The BBC has apologised for falsely accusing a famous Jesuit priest of involvement in the Gunpowder Plot, leaving a surviving relative of the man “deeply shocked”.
Michael Maslinski complained to the public service broadcaster after it made a series of claims inaccurately linking Fr John Gerard to the 1605 Catholic conspiracy to blow up Parliament and kill King James I.
In the Bafta-nominated Elizabeth I’s Secret Agents, the BBC asserted that Fr Gerard not only enjoyed advance knowledge of the 1605 plot to kill King James I but that he also supported, blessed it and played a leading role in devising it.
The corporation has now accepted that there is no evidence to support such claims and that they represent a “breach in editorial standards”.
The BBC Complaints Unit has also apologised to Mr Maslinski, a 10-times great nephew of Fr Gerard.
Two episodes of the series, made originally for BBC2 by 72 Films but which at present is being repeated on BBC4, have been re-edited to remove the misleading assertions about Fr Gerard.
Mr Maslinski said: “John Gerard has been revered in my family for 400 years and I was deeply shocked that the series clearly implicated him in Gunpowder Plot, without any supporting evidence.
“As a priest, he certainly knew some of the plotters, but there is strong evidence that he knew nothing of the plot itself.
“I am very grateful to the BBC for upholding my complaint and for editing episodes two and three edited to give a more balanced account.”
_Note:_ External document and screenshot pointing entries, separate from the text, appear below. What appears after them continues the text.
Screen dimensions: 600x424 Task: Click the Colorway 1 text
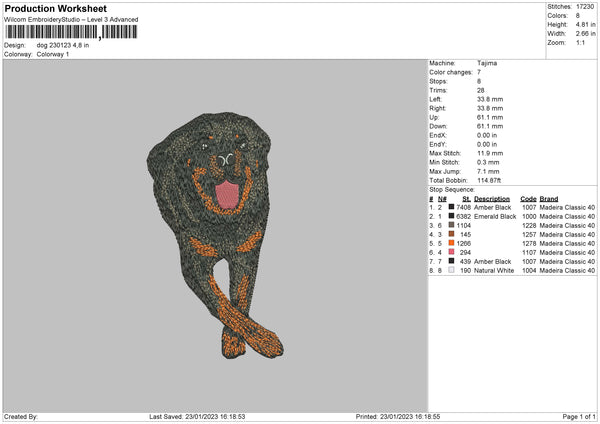pyautogui.click(x=54, y=53)
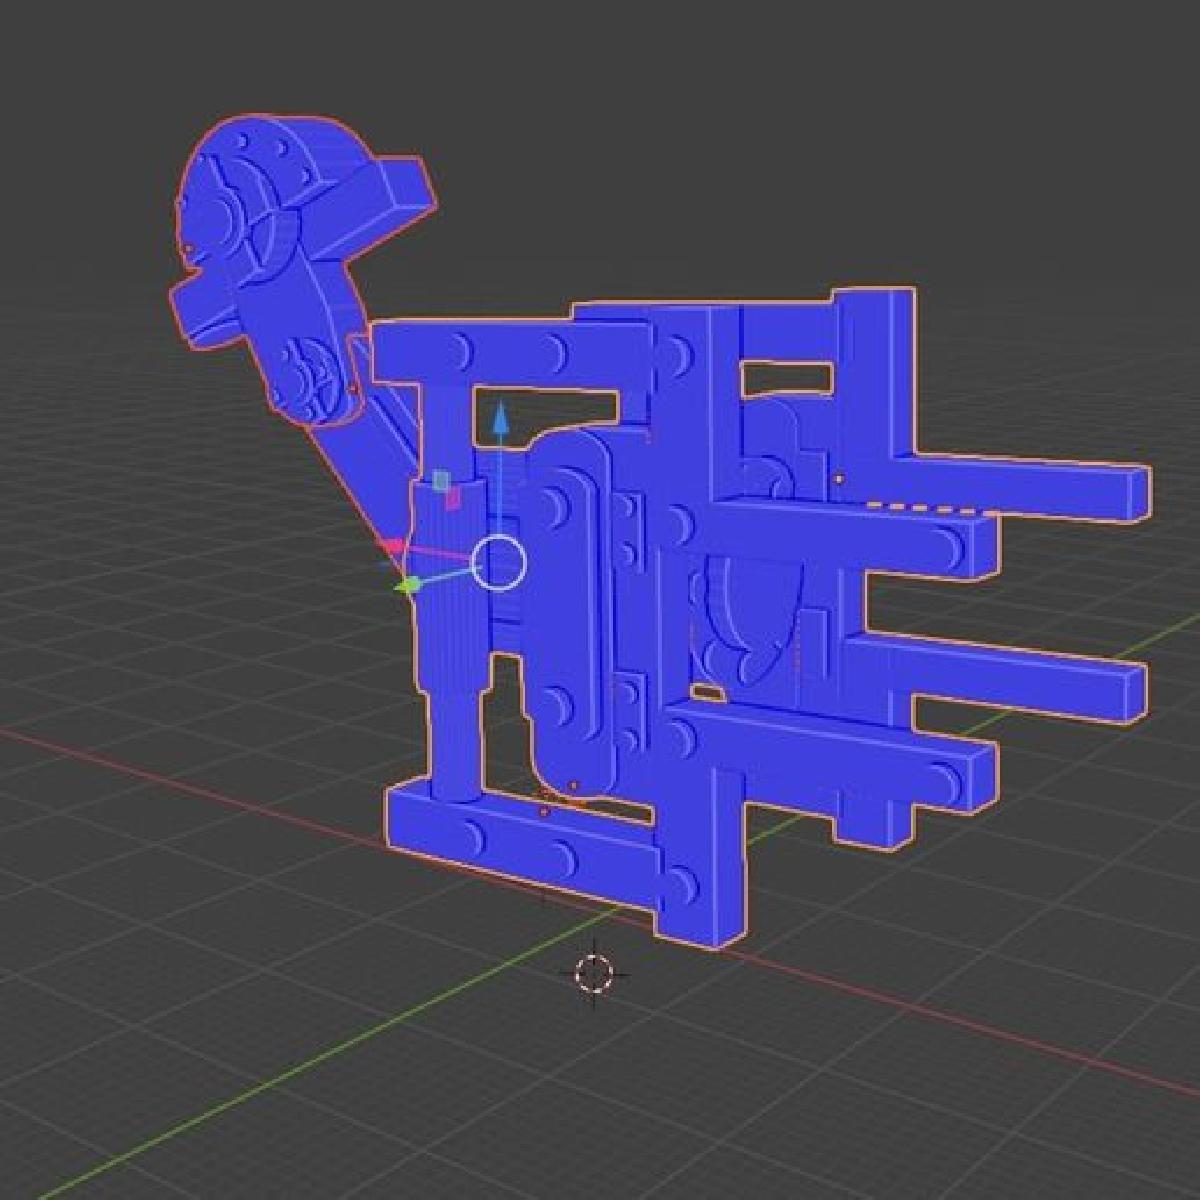Image resolution: width=1200 pixels, height=1200 pixels.
Task: Click the red X-axis gizmo arrow
Action: pos(392,547)
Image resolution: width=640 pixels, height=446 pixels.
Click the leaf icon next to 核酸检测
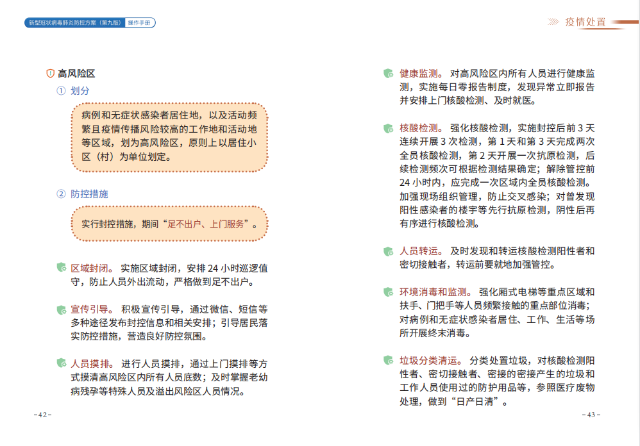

The series tells the story of how Elizabeth I’s spies kept ahead of Catholic plots to overthrow the Protestant queen, and later her successor James I.
The activities of Lancashire-born Fr Gerard, who became famous for his daring escape of 1597 from the Salt Tower of the Tower of London, where he was being tortured, feature heavily in episode two and especially in episode three.
The priest also arranged for the escape of his jailer, knowing that he would take the blame for him breaking out.
Fr Gerard continued to minister secretly to underground Catholics until the mid-1600s when he was recalled to continental Europe to train other priests for the English Mission.
He later wrote his memoirs, The Autobiography of an Elizabethan, and died in the English College seminary in Rome in 1637.
A spokeswoman for the BBC confirmed that the Editorial Complaints Unit had investigated the complaint and had found that the documentary was inaccurate.
“When complaints of factual inaccuracies are brought to our attention we always look to investigate,” she said.
“In the case of Elizabeth I’s Secret Agents, the programmes have been amended in response to the ECU’s findings.”
The historical accuracy of BBC of some history programmes about the Reformation have drawn previous criticism from the Catholic Church.
Among the most controversial was its depiction of St Thomas More in the adaption of Hilary Mantel’s Wolf Hall.
Bishop Mark Davies of Shrewsbury, said it was “an extraordinary and perverse achievement” to turn St Thomas into a “scheming villain” while depicting Thomas Cromwell, Henry VIII’s bloody henchman, as a hero.
Bishop Mark O’Toole of Plymouth, said there was a “strong anti-Catholic thread” in the series, adding that it was “not historically accurate”.